THE TASK:
Convert the entries, starting at the beginning and ending at the line containing "Looking at the screenshot, I should click(x=122, y=27).", into a two-column CSV with the headers instruction and response, one row per request, each field quoted and with line breaks replaced by spaces. Leave the pictures out of the output.
----- DATA IN THIS EXERCISE
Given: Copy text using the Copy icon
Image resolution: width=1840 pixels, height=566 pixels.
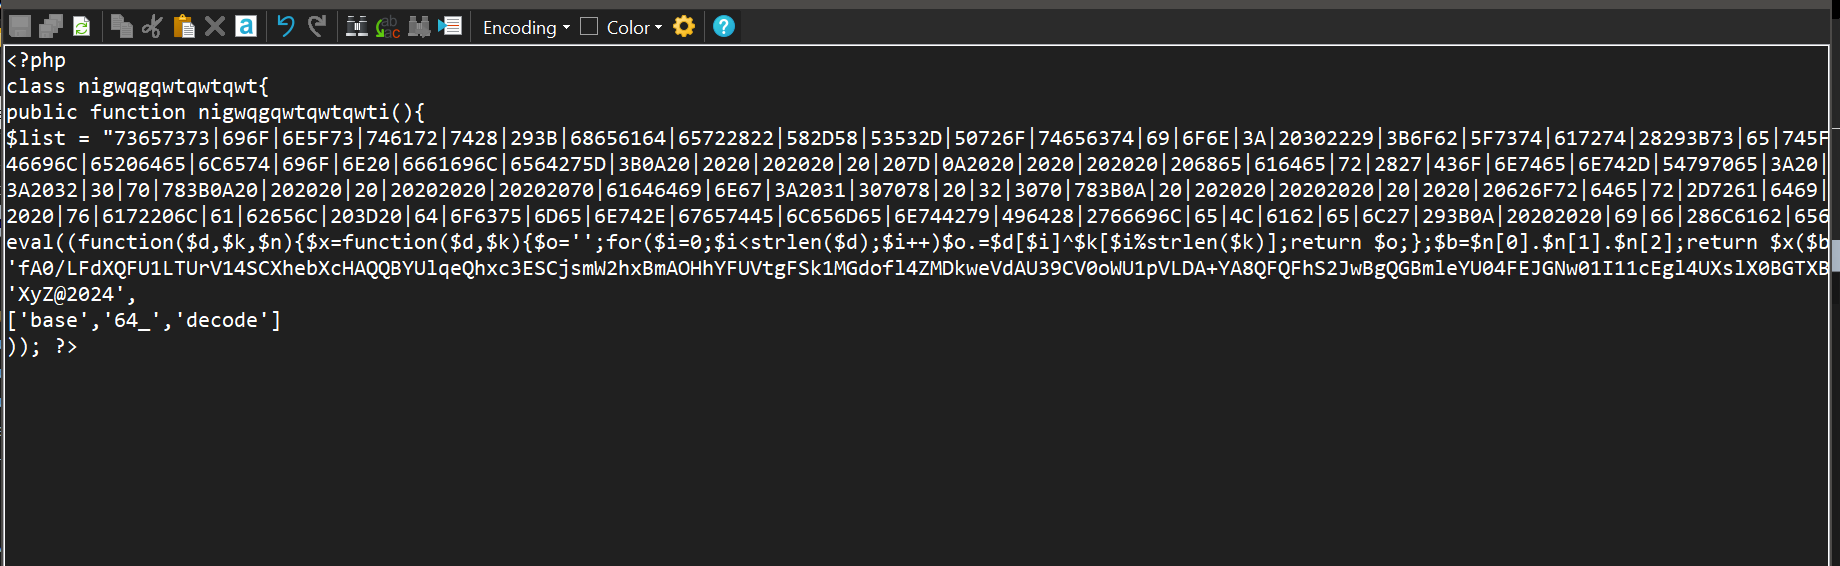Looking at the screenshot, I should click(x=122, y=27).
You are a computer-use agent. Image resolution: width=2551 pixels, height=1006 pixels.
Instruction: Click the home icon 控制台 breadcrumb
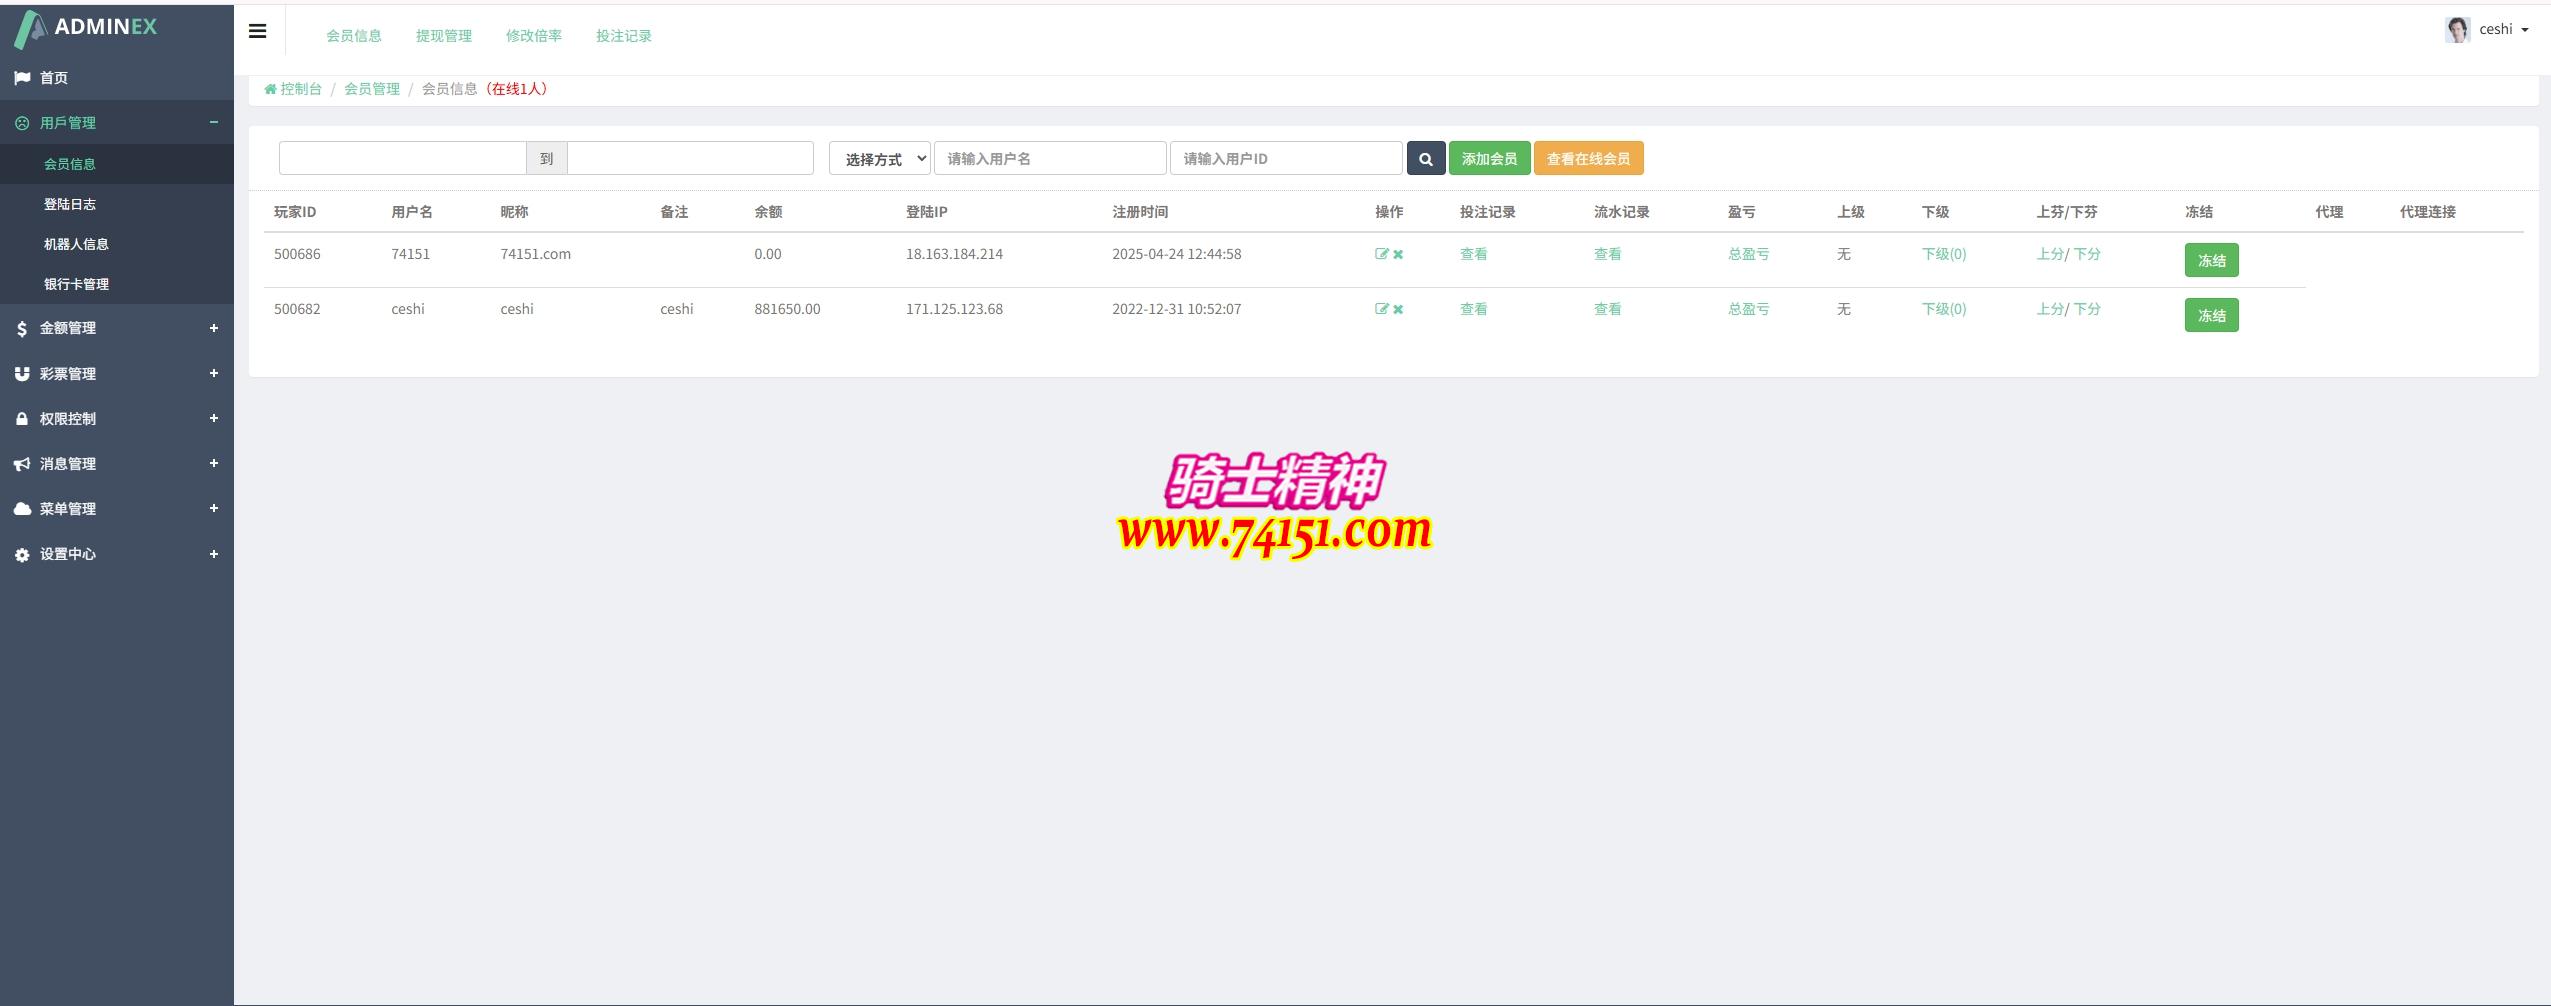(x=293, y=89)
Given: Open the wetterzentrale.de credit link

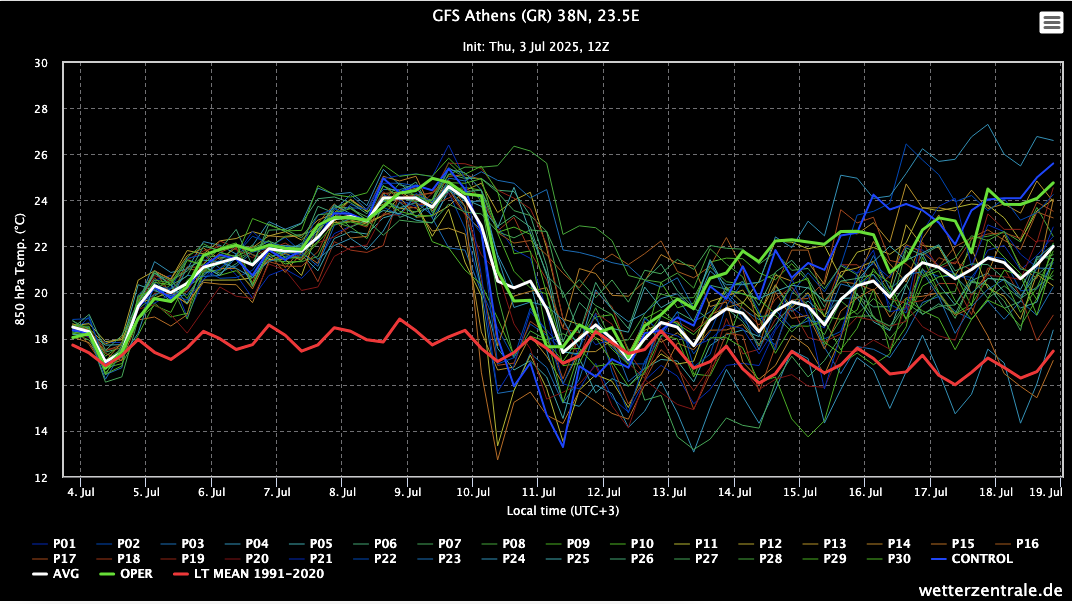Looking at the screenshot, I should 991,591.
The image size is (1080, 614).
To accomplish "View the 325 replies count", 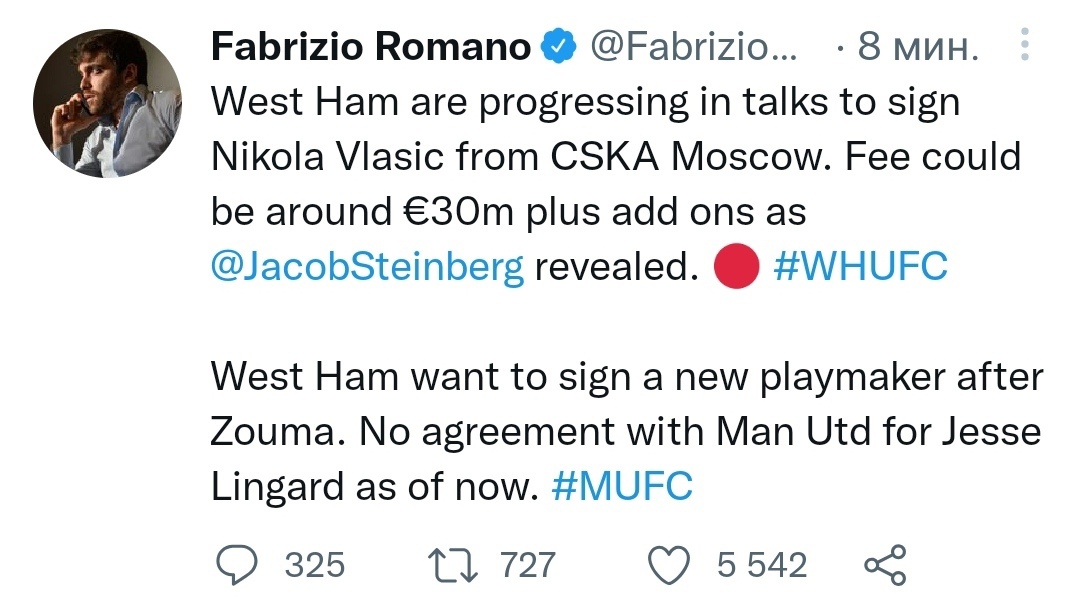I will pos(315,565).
----------
FINAL ANSWER:
instruction,response
"Given: Copy text using the Copy icon Image resolution: width=1840 pixels, height=566 pixels.","Looking at the screenshot, I should click(x=122, y=27)."